FACEBOOK: PERSONAL FOR SWAZI PM

Barnabas Dlamini, the illegally-appointed Prime Minister of Swaziland, has vowed to get the Facebooker who has published reports about his alleged illegitimate child on the Internet.


Well actually, Dlamini didn’t reveal that last part. He just said that ‘Gangada Masilela’ who set up the Facebook site Umgosi Eswatini the Real Staff, the return would be caught and punished.


The Prime Minister was responding to the growing concern among Swaziland senators that Swazi people were publishing material on the Internet that was critical of the ruling elite.


Masilela’s Facebook site specialises in publishing material about the private lives of people in power.


In the past week there have been reports all over the Internet that the Prime Minister has an illegitimate child that stays with its mother in Siteki in the Lowveld that the PM refuses to maintain.


It is further reported that the Swazi Observer, the newspaper in effect owned by King Mswati III, has been tipped off about the child and has photographs. The paper, which is running a campaign against Dlamini at present, was said to be considering publication but did not.

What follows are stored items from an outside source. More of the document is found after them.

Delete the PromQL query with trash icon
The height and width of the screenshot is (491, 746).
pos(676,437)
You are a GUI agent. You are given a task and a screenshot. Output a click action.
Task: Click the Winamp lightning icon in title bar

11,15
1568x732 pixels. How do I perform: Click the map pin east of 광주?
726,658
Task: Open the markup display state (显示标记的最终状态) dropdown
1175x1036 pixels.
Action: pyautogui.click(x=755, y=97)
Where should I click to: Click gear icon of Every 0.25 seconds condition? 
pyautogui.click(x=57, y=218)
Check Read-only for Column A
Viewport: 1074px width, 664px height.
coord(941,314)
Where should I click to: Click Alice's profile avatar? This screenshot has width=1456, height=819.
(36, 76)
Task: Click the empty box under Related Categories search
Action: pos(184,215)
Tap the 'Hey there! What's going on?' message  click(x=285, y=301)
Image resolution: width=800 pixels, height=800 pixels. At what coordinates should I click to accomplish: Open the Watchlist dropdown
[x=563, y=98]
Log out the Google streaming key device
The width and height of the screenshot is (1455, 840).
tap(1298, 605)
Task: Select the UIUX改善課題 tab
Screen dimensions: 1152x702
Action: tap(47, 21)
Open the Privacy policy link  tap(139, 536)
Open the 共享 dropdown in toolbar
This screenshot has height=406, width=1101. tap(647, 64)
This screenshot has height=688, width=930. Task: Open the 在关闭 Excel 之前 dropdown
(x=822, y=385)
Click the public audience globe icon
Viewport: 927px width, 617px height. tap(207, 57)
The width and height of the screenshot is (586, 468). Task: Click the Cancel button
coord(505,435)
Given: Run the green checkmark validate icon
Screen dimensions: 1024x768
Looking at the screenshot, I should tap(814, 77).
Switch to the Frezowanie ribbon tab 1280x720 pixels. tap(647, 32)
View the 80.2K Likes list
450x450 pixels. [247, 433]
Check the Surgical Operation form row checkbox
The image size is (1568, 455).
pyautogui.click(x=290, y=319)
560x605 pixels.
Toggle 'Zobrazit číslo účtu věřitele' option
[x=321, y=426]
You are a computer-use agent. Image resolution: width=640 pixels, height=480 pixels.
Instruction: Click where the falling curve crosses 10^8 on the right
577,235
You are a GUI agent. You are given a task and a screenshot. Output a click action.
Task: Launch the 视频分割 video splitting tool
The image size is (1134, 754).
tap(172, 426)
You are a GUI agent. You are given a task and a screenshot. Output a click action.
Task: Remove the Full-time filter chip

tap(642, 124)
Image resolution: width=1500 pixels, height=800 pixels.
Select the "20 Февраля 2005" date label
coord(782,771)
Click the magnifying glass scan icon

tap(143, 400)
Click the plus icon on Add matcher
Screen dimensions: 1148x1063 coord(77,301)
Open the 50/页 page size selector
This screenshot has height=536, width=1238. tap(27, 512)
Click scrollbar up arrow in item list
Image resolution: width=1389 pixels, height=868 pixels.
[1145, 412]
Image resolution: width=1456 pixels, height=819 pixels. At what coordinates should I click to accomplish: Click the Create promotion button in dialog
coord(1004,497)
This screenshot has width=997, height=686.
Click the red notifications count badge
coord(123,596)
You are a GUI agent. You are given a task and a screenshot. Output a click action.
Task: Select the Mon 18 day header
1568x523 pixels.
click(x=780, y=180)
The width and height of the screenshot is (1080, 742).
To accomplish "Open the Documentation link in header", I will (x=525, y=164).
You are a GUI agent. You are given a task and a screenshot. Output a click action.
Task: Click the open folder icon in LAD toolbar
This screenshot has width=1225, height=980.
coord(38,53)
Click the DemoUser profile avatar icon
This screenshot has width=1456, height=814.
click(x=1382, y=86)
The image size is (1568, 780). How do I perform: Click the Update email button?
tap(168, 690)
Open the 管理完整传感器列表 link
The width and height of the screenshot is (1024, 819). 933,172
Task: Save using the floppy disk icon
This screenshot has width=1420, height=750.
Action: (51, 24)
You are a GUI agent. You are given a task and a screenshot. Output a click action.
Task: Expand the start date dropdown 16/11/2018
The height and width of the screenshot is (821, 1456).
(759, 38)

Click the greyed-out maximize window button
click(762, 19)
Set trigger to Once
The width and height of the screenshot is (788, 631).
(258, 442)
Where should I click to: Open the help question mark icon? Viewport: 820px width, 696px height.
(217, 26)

Dlamini told the Swazi Senate it would not be long before Masilela was exposed and there was ‘no safe haven from the full force of the law’.


The Observer reported today (25 March 2011) that Senator Moi Moi Masilela complained that Gangadza Masilela ‘was always posting stories on the social site that tarnished the image of the country’.


The senator said someone showed him the disturbing statements posted by Gangadza and after reading them he felt there was a need to nail him. He did not say what these statements were, but it is a fair assumption they were the reports about the Prime Minister’s sex life.


The PM yesterday said Gangadza should not have confidence in himself because he would be brought to book


‘Angatetsembi. We will get this person,’ said the PM.


The PM told senators that sites like Facebook were not controlled in the kingdom, ruled by King Mswati, sub-Saharan Africa’s last absolute monarch, stating that this was the downsides that came with technology.


The PM’s vow to get Gangadza Masilela is in direct conflict with his statement, also made yesterday and published in the Swaziland media, that the government would not respond to comments made on social network sites because ‘it was not its policy to respond to every gratuitous comment appearing in these sites and by anonymous people’.


Clearly, there is one ‘policy’ for comments made about King Mswati and another when it’s Prime Minister Dlamini in the spotlight.